** REQUIREMENT **
In the bcrypt article below, which software libraries, runtimes, and tools are named, leaving out algorithms?

[GIVEN PASSAGE — start]

Adventures in Async Calls and bcrypt

We use bcrypt to store passwords in Luma Health. In the NodeJS world there are two common libraries used to do this, bcryptjs, which is a pure JavaScript implementation and bcrypt, which is a wrapper on a C++ library.

We had originally used the pure JS version since it was helpful when we upgraded NodeJS versions that linked libraries didn’t have different binary versions, which caused long recompile and npm install times.

Our original implementation (mostly out of laziness) used the synchronous version of the JS library. Since bcrypt is a cost-of-compute type of algorithm, any time we came under high login login (e.g. the start of the day), we started to run CPU hot and then start to time connections as the cost of doing password hashes started to starve out other work happening on our REST servers.

We diagnosed this using Clinic and generating flamegraphs of the system under standard load patterns and it became clear that the bcrypt work was sucking up all the oxygen in the NodeJS process.

Our first fix was to just move to the async methods of the bcryptjs library, which would mean we wouldn’t block the main event loop doing bcrypt’s hashes. Unforutnatly, this didn’t lead to as much of a performance imprvoement as we were hoping to get becuase after digging in to the implementation of bcryptjs (<3 open source), it turns out the main difference between the async version and sync version is that the library would do one round of blowfish per callback. It was definitly an improvement but it still consumed a lot of time within the main NodeJS process.

[GIVEN PASSAGE — finish]
[DATASET RECORDS — start]

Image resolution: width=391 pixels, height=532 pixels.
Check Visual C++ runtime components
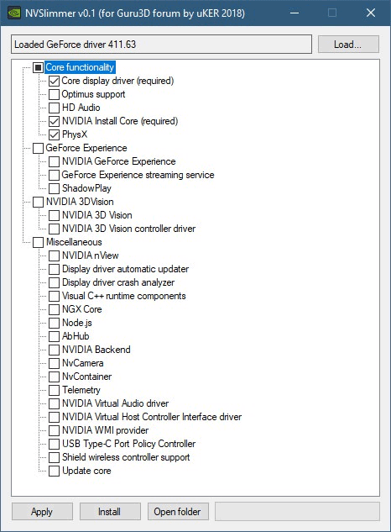pyautogui.click(x=54, y=296)

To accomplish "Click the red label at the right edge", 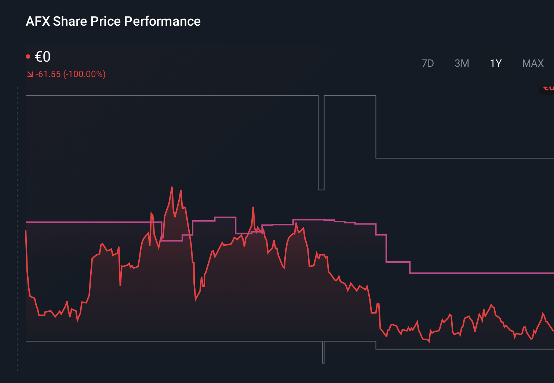I will [547, 88].
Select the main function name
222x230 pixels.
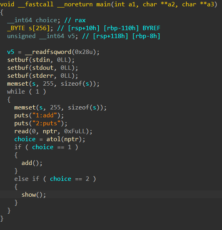(103, 4)
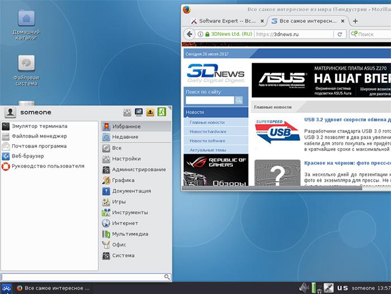Open the Новости hardware link
The width and height of the screenshot is (391, 294).
tap(208, 131)
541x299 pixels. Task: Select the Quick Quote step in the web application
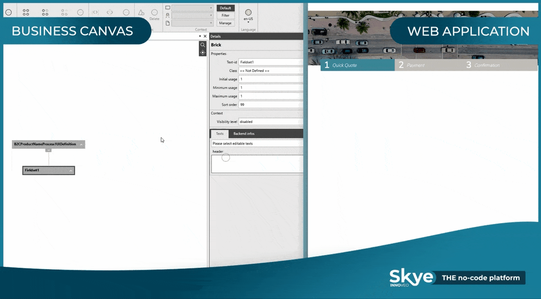tap(357, 65)
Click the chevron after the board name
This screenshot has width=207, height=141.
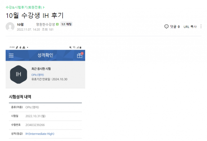[x=44, y=7]
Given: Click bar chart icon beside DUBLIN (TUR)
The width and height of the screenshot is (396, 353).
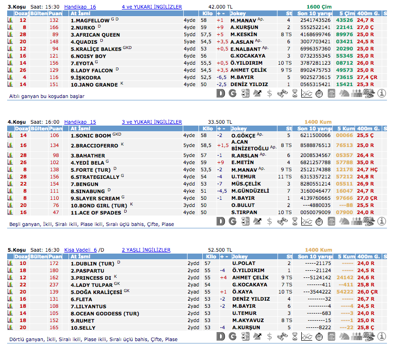Looking at the screenshot, I should 10,263.
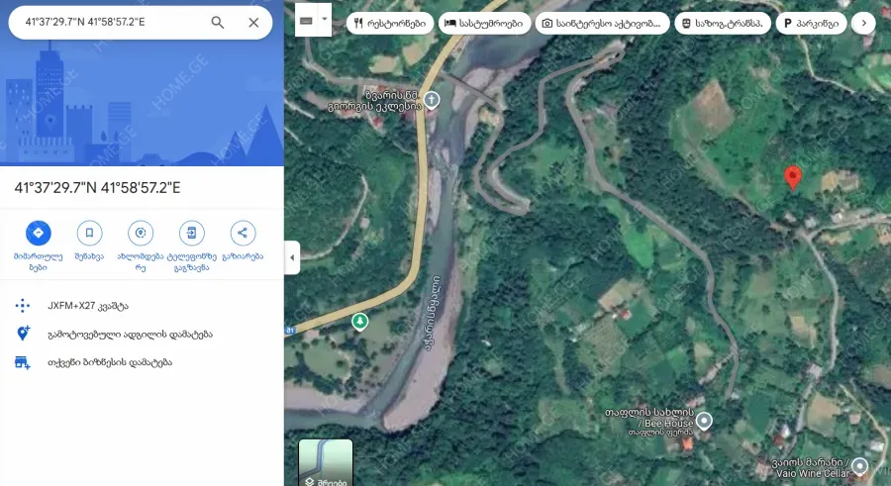The width and height of the screenshot is (891, 486).
Task: Click the search magnifier icon
Action: 218,22
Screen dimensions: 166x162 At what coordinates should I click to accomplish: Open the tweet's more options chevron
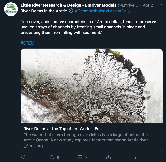click(x=160, y=5)
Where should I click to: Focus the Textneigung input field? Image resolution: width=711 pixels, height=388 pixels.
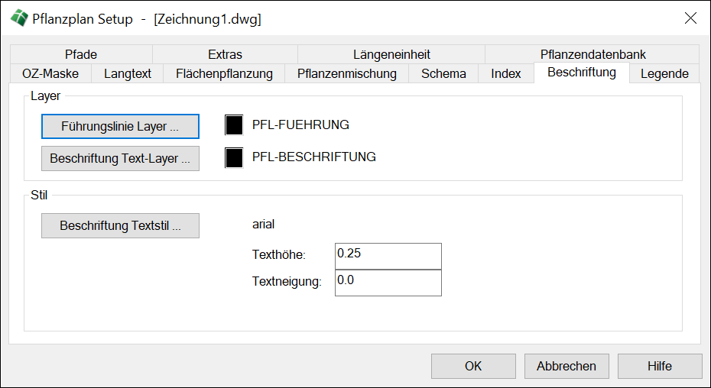tap(388, 283)
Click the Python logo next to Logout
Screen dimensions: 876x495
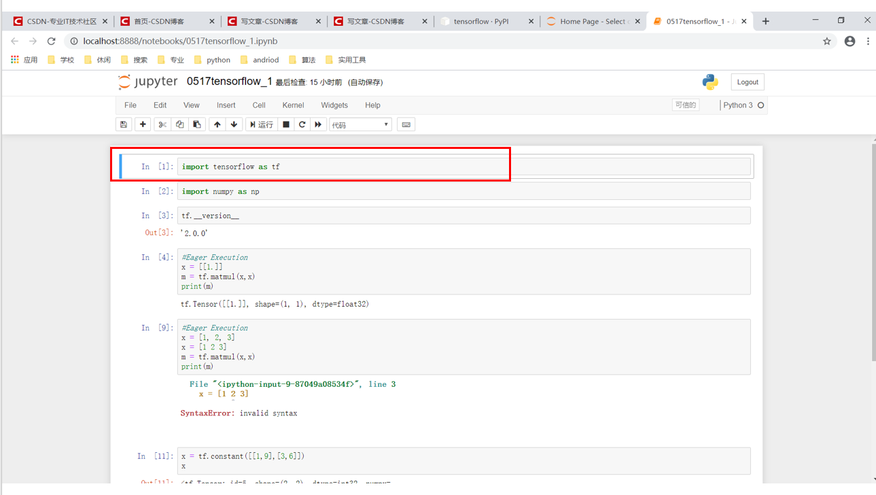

[DATASET RECORDS — finish]

** RESULT BELOW **
- bcryptjs
- bcrypt (the wrapper on a C++ library)
- NodeJS
- npm
- Clinic